Mourning is the syndrome caused by the death of a loved one. It can also be generated by the loss of a loved one through separation or divorce or an object or a life circumstance with a very high emotional load. How it manifests:

  • Sadness and crying
  • Weight loss
  • Insomnia
  • Irritability
  • Decreased ability to concentrate

  • Suicidal ideation is very rare
  • Symptoms disappear within 6 months to a maximum of one year
  • The person responds to reinsurance and social contacts.
  • There is no significant response to antidepressant medication

Stages of mourning:


  1. Numbness or protest - is characterized by suffering, fear and anger. The shock can last for a few moments, days or months.

  2. Longing and searching for the lost figure - the world seems empty and meaningless but self-esteem remains intact. Thoughts are focused on the lost person, there is physical restlessness, crying, anger. It can even take years.

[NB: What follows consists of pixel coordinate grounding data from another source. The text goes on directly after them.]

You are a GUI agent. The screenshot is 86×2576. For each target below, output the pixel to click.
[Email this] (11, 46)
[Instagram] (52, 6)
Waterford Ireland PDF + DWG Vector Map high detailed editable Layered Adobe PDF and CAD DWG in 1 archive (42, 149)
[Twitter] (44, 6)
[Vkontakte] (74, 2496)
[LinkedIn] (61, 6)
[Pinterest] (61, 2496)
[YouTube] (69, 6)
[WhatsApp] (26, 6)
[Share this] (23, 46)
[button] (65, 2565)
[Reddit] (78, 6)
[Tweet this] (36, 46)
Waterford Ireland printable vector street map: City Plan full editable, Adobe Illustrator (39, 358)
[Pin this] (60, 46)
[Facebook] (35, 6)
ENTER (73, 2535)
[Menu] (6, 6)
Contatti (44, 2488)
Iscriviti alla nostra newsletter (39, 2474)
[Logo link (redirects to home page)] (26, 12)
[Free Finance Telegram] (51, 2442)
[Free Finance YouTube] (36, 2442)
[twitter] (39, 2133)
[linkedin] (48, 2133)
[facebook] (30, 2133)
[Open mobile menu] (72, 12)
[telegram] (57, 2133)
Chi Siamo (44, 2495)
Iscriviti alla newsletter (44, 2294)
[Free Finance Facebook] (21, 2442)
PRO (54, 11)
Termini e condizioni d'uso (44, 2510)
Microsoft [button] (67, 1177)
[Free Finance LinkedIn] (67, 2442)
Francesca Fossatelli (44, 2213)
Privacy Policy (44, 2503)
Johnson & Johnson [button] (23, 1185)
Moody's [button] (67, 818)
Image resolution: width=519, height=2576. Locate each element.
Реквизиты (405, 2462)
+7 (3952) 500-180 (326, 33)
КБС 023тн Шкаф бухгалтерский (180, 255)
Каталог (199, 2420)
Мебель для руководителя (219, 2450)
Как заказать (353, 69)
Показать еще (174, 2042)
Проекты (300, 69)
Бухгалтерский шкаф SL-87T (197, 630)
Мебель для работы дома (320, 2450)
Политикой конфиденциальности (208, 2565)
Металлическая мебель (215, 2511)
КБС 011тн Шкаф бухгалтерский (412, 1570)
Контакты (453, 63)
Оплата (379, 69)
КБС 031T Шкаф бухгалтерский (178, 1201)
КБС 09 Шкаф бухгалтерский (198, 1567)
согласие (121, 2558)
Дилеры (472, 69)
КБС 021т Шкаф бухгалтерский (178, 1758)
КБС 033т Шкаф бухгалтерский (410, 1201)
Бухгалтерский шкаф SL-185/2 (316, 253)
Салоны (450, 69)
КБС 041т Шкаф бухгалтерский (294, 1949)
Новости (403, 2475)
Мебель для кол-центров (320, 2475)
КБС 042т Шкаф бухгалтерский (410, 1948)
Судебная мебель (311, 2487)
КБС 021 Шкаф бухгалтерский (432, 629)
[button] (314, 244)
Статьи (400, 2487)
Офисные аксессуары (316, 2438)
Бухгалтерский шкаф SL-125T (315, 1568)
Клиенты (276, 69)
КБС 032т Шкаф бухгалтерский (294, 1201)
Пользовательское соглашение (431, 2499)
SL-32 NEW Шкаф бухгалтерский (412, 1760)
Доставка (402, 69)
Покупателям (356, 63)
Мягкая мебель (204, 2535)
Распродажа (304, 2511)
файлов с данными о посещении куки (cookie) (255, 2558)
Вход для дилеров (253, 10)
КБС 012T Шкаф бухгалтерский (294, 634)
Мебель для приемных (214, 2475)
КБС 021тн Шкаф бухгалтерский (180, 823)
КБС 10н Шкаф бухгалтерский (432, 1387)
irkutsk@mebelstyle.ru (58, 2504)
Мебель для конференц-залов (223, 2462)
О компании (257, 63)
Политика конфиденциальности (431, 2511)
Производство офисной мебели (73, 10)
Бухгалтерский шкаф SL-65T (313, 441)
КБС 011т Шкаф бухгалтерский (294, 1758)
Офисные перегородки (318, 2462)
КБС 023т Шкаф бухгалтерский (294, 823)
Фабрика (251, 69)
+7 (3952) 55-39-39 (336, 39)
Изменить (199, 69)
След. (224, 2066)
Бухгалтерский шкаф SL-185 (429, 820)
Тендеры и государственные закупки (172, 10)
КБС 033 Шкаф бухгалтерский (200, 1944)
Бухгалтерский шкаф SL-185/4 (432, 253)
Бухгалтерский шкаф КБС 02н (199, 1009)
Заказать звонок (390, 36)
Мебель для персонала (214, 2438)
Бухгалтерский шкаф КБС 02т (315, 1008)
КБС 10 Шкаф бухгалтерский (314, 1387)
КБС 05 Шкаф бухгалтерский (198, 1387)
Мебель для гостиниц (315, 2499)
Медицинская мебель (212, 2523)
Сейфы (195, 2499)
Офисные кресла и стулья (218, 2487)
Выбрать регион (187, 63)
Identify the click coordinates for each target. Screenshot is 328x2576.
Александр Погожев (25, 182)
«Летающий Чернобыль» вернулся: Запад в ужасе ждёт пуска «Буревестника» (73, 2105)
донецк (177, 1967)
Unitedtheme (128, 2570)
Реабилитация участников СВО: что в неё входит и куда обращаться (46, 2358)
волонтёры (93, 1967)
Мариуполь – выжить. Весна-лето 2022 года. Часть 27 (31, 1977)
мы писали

  3. Disorganization and despair - anxiety and lack of purpose. There is social withdrawal, introversion, irritability. Memories of the deceased or relived repeatedly.

  4. Reorganization - the person realizes that his life will continue with new adjustments and different goals.

Mourning in children:


  1. Protest phase - the child longs for the lost parent
  2. The phase of despair - the child feels hopelessness, withdrawal and apathy.
  3. Detachment phase - the child gives up the emotional attachment to the lost parent and can transfer the emotional need to one or more adults.

Mourning by losing a child:

  • It is a more intense experience than the loss of an adult
  • Feelings of guilt and helplessness can be overwhelming
  • Stages of shock, anger, denial, negotiation and acceptance occur.
  • Manifestations of mourning can last a lifetime
  • Up to 50% of marriages in which a child has died end in divorce.

The main complication of mourning is major depression. People with a history of depression, under the age of 30, those with poor health or those with a limited social and professional support system are vulnerable. Also, secondary to mourning labor, prolonged or exaggerated mourning, anxiety disorders or substance use disorders may occur.

Mourning management and therapy


Ventilation of emotions is encouraged. The patient can talk about loved ones, being useful to recall memories with positive content. It is preferable not to censor crying or anger. Discussions about the deceased can also take place in a small group of people who knew him, in the presence of the grieving person. Supportive therapy is more functional than psychotropic medication. Medication can help in the short term and in minimal doses. The possibility of a delayed mourning reaction consisting of behavioral changes, agitation, increased emotional lability or substance abuse should also be considered. Such a reaction can occur near the anniversary of a death - anniversary reaction. In this situation psychotherapy is indicated.